Salimos de la habitación, yo temblando aún, delante de ella para proteger mi espalda. Mi madre me espera en el pasillo secándose las manos en el mandil, abre los brazos, me dice... ¡valiente!, y... me abraza.
EL MOLINO
El sonido de nuestros pasos en la hojarasca, cuando dejamos la carretera y tomamos el sendero entre los chopos, se fue apagando con el rumor del agua de la presa que llevaba al molino. La oscuridad nos envolvía pero pronto llegamos a una cerca. Una cancilla desvencijada y abierta nos guió hasta un corral donde dormían desordenadas, herramientas de labranza, cazuelas desconchadas que servían de comederos para animales y tiestos con plantas secas. Un perro manso descansaba cerca de la presa al frescor del agua y ni siquiera ladró. La fachada del oscuro y viejo caserón se recortaba en el cielo nocturno y cálido. La vivienda era pequeña, más grande era el arco que albergaba el antiguo molino jubilado y que ahora sólo protegía el fluir de la presa. Un solo punto de luz en la fachada, indicaba el lugar del velatorio.
Atravesamos el portalón y sentí las piernas flojas, empecé a sudar. Las palpitaciones crecientes me ahogaban a medida que ascendía por la angosta escalera que acababa en un rellano iluminado por velas. Me mareaba ya el olor de la cera caliente cuando un escalofrío recorrió mi cuerpo al ver -sólo de reojo- el ataúd.
Recibieron a mi madre con abrazos y lamentos, sobre todo la viuda -una mujer gorda vestida de negro que moqueaba en un pañuelo sucio-. También ella me daba miedo. Me protegí entre las mujeres hacinadas en la pequeña cocina sin escuchar su charla, deseando fervientemente que la visita fuera corta. Esperé.
Al poco tiempo mi vejiga protestó, me hacía pis, se lo dije a mi madre bajito. Enseguida nos vamos, contestó. Esperé impaciente.
Al fin llegaron los agradecimientos y la despedida..., también del muerto. Atravesamos el rellano y mi madre se acercó al ataúd. Yo sólo observé, de lejos, los extraños reflejos que, como culebrillas doradas, hacía la luz de las velas en la negra madera de la caja. Me imaginé al cadáver vestido con su mejor traje negro, su rostro azulado, el cuerpo yaciendo en su último lecho, las manos sobre.... ¿las manos....?
Conocía al difunto. Era manco. Recordaba su rostro amenazador cuando perseguía a los niños que se reían de él, con el muñón en alto.

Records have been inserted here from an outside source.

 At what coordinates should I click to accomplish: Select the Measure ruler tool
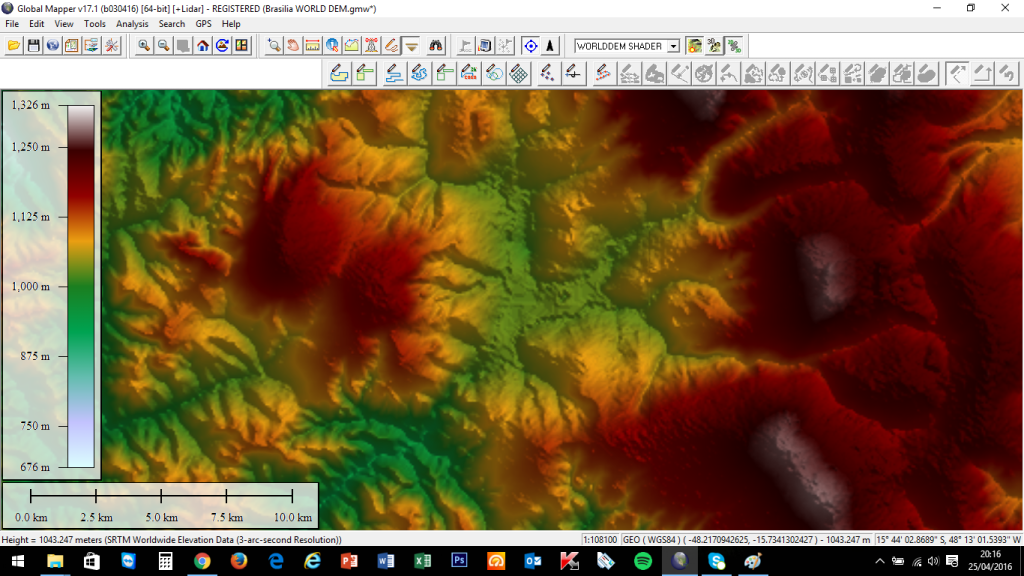pyautogui.click(x=312, y=45)
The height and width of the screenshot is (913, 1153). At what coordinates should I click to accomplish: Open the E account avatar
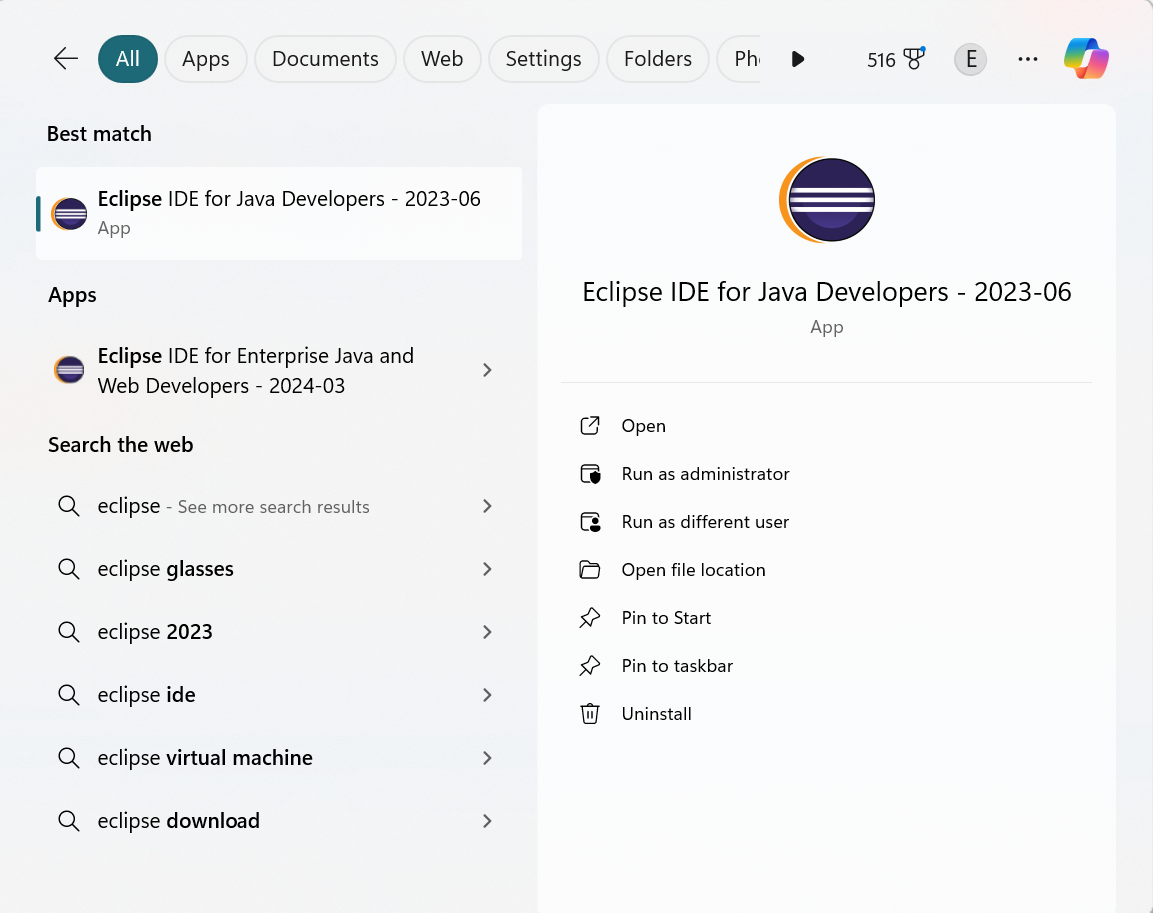pyautogui.click(x=971, y=59)
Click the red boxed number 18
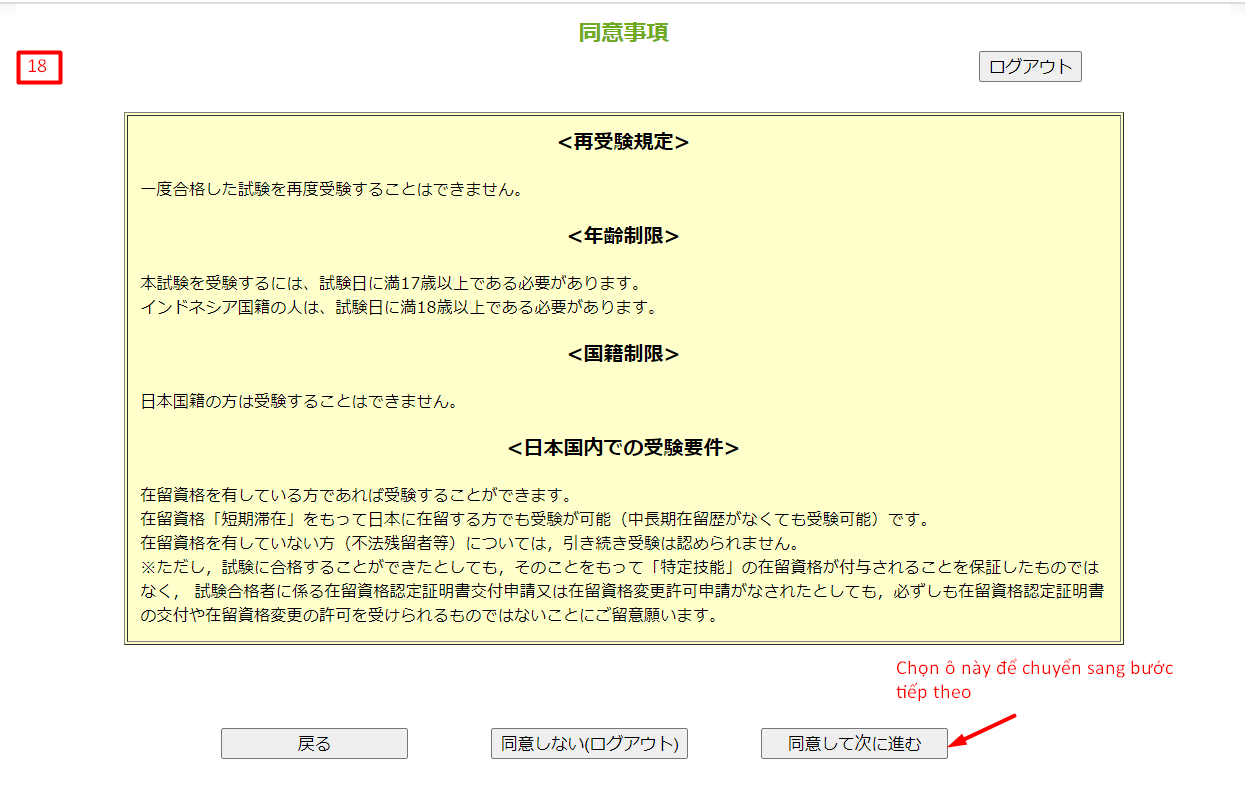This screenshot has height=806, width=1245. pyautogui.click(x=39, y=67)
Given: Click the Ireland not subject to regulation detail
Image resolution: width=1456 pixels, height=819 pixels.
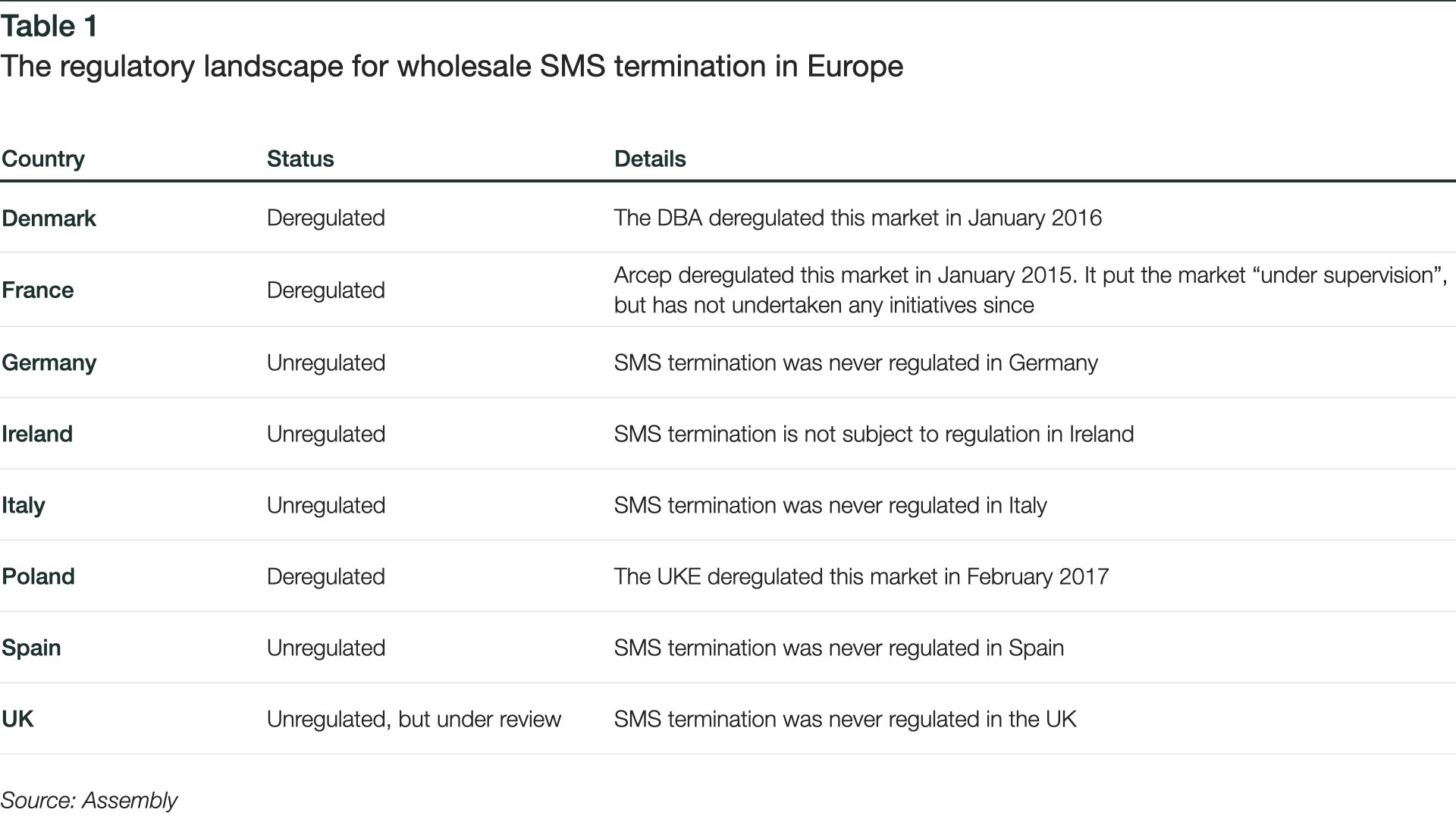Looking at the screenshot, I should point(874,434).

Atravesamos la cerca y mi madre dijo: haz pis aquí a la orilla, te espero. Agachada en cuclillas al borde del camino miré al molino y creí ver que el muñón del muerto -como una gran culebra gris amarillenta- bajaba de la ventana y atravesaba el corral. Atemorizada por mi imaginación, aferré deprisa la mano de mi madre, casi la arrastré mientras creía sentir que el muñón del difunto, a cierta distancia, nos seguía serpenteando el sendero.
Por fin llegamos a la carretera; imaginé, que la mano fantasmal se encogía para regresar a su caja; sentí -aliviada-, que la calidez de la noche de verano se posaba en mi piel, que la carretera iluminada me devolvía el sosiego; pensé -convencida-, que el sueño reparador borraría esas desagradables imágenes entre las dulces sábanas. Pero..., el sueño no fue reparador y desperté, sudando copiosamente justo antes de que la mano fantasma del difunto apretara decidida mi garganta, chillando enloquecida mientras mi madre, abrazándome, me calmaba.